Moreover, metrics such as specificity (0.93) and AUC (0.97) highlight the model’s ability to effectively differentiate between classes while minimizing errors. The Brier score of 0.06 confirms that the predicted probabilities are highly reliable, and the MCC of 0.83 indicates strong and balanced performance, even in scenarios with potential class imbalances. These results position random forest as the best choice among the evaluated models. This model was found to be able to reliably identify cases of heart failure.
In the comparison of studies on machine learning models (
Table 9), our approach stands out by achieving the highest precision (92%) through correct preprocessing and hyperparameter tuning. This contrasts with other studies that did not handle outliers and obtained lower precisions, such as study [
18] with 85% [
13], with 83% [
27], with 76%, and study [
28] with 73%. Our result suggests that data preprocessing, specifically outlier management, can significantly improve model performance. Study [
26], which also managed outliers, achieved a high precision of 89.58%, and study [
19] achieved a precision of 91.70% supporting this observations.
A major finding of our study is that despite using only 12 features for the model, our accuracy was higher (92%) compared to other studies that used 14 features. For example, study [
19] achieved an accuracy of 91.70% with 14 features, while study [
13] recorded 83% using the same amount of features. This shows that adequate feature selection and effective preprocessing, such as outlier treatment, can enhance model performance significantly even with fewer features.
The McNemar test significance matrix provides a rigorous statistical basis for comparing the effectiveness of the models. The dominance of random forest (p < 0.001 versus key models) underscores its ensemble advantage, which mitigates overfitting by aggregating diverse decision trees, thus capturing complex feature interactions more effectively. In contrast, the poor performance of KNN (p < 0.01 in all comparisons) highlights its limitations in clinical datasets, where noise and class imbalance degrade its distance-based logic.
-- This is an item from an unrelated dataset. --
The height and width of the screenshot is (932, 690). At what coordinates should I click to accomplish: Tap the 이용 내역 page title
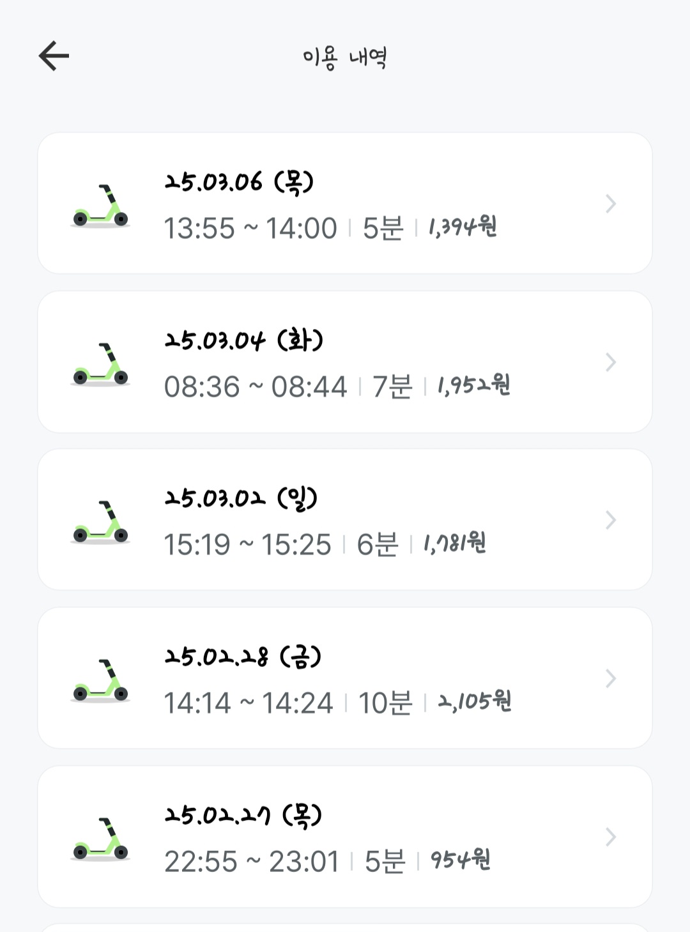coord(345,57)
The lack of significant differences between logistic regression, decision tree, and MLP (p ≥ 0.05) may reflect their shared sensitivity to shallow linear or nonlinear decision boundaries in this dataset.
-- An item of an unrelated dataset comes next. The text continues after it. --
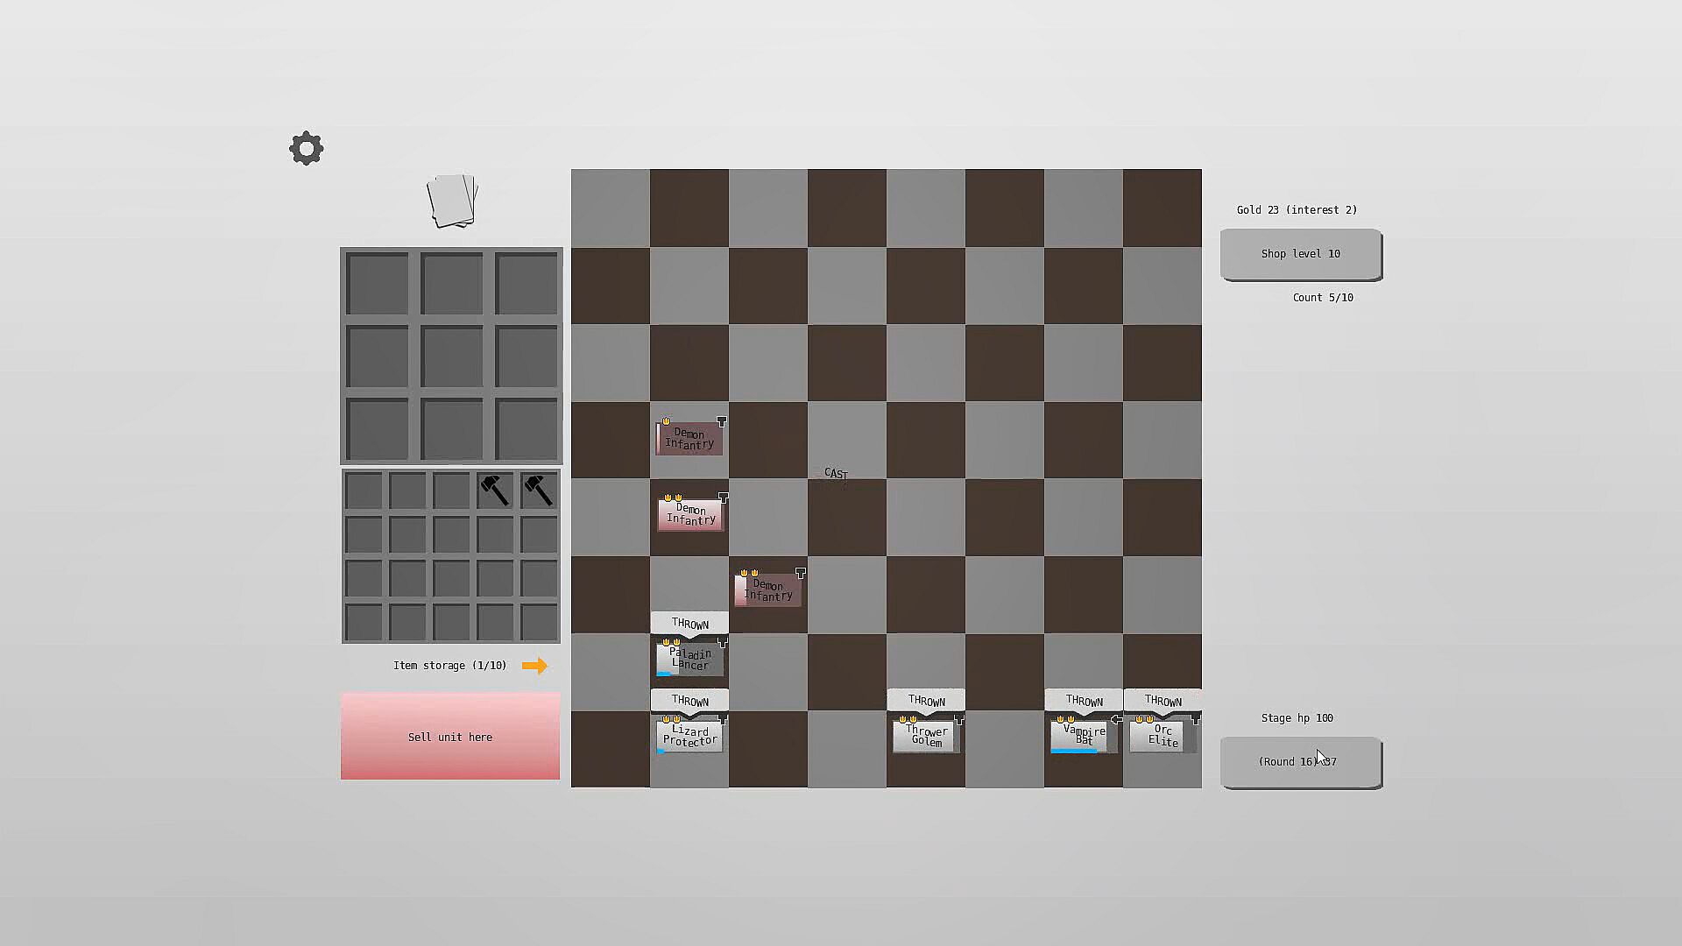Screen dimensions: 1682x946
Task: Click the orange arrow beside Item storage
Action: (534, 666)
The algorithm is able to integrate with devices that provide static data or electronic medical records (EHRs), digital systems that store patients’ medical history, laboratory results, and patient diagnoses. This assists healthcare professionals in making informed decisions and optimizing the treatment of cardiovascular or chronic patients. When linked to EHRs, the algorithm processes medical history and laboratory results to identify high-risk patients. In the ED, models with high sensitivity (MLP at 94%) prioritize critical cases, while accurate algorithms (DT at 93%) reduce false positives and avoid unnecessary testing. In additional, continuous monitoring would detect patterns of early deterioration, triggering alerts for timely interventions and optimizing the allocation of hospital resources.
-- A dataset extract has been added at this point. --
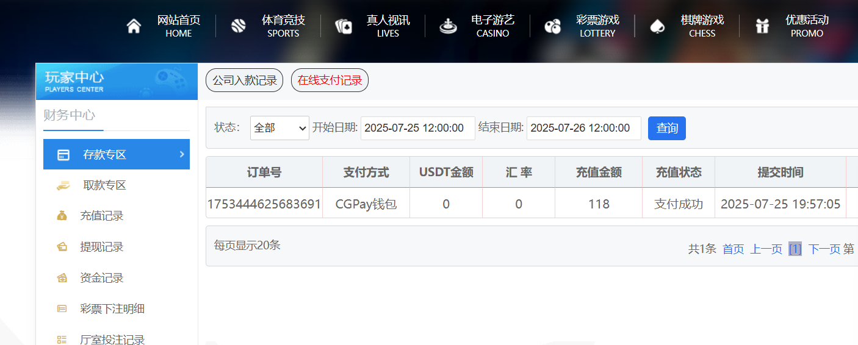The height and width of the screenshot is (345, 858).
Task: Click the 开始日期 start date field
Action: coord(417,128)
This study demonstrates promising results; however, certain limitations must be recognized. First, although the dataset provides a solid basis for analysis, its extension with additional variables-such as left ventricular ejection fraction (LVEF) or biomarkers such as NT-proBNP-could improve clinical relevance and diagnostic granularity. Second, although the sample size is sufficient for robust model training, incorporating data from diverse populations and comorbid conditions would improve generalizability across demographics.
Importantly, the models were validated on a preprocessed static dataset and have not yet been tested in real-world clinical workflows. Factors such as variability in real-time data collection or evolving patient conditions could affect performance.